How to build a coding game around Public Cloud Security step by step?    

Step 0: context and objectives 

Wavegame is a Wavestone inter-school challenge designed to promote cybersecurity expertise and the consulting profession created in 2019. In its 2023 edition, 33 teams competed in a hands-on exercise focused on securing an AWS Infrastructure.

The challenge was split into 2 tracks, the first being dedicated to Business majors and the later for Computer Science majors. The technical track consisted of 2 qualifying exercises and a final event. The second exercise is the topic of this article. 

As part of a futuristic scenario, the students, acting as consultants, are hired by France Fusion, a company operating the country’s first nuclear fusion plants. France Fusion is developing a Cloud-based monitoring platform to analyze data from its proprietary industrial equipment. For this purpose, it uses an ElasticSearch database. 

Initially started independently as a Proof of Concept (PoC), detached from the security department, a team of developers succeeded in deploying a functional architecture on AWS. The students are then tasked with strengthening the infrastructure’s security, in accordance with France Fusion’s Public Cloud policies. 

The technical challenge was significant: deploying a self-service, vulnerable infrastructure across 33 AWS accounts. This also meant granting students full admin access and necessary permissions to make direct modifications from the AWS console, all within limited budget considering the number of participants. In this article, we will share the recipe that made this challenge a reality. 

 

Step 1: draw up an architecture with an educational dimension 

Before delving into the development of the coding game, we had to keep in mind 4 constraints:  

  • Target Audience: as our participants are students with heterogeneous backgrounds in the Cloud, it is important to take this diversity into account. Therefore, we focused on using essential AWS services only (e.g., S3, EC2, Lambda), because such resources are well-documented, and students may already have used them in class or as part of personal projects. 
  • Theme: our objective was to create an architecture similar to a client environment.
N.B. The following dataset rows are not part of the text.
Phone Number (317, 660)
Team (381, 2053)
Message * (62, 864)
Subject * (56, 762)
The immersion and realism of the interface was a key to student engagement. We therefore opted for an ELK stack on an EC2 instance as it seemed appropriate for a proof-of-concept with a monitoring dimension. 
  • Costs: as the infrastructure would be available to students for two weeks and replicated across 33 AWS accounts, it was in our interest to optimize costs. To achieve this, we used AWS Pricing Calculator to estimate costs, and opted for a low-cost region and built the infrastrucure around pay-as-you-go services such as Lambda functions. 
  • Deadlines: to cope with a tight schedule, we have defined objectives and deadlines with enough margin to overcome any technical constraints. The main stages of the project include development, testing, account creation and deployment. 

 

Considering the project constraints, we have sketched the “vulnerable” architecture schema outlined below (Figure 1). The industrial equipment is simulated by a Lambda (Datalake) which generates logs and sends them to an S3 bucket (Datalake). A second Lambda (ELK) is then triggered by an S3 notification. It will retrieve the log file and send it to the ElasticSearch database (Docker image within an EC2 instance). Finally, the Kibana interface is accessible from Internet for visualization and log analysis. 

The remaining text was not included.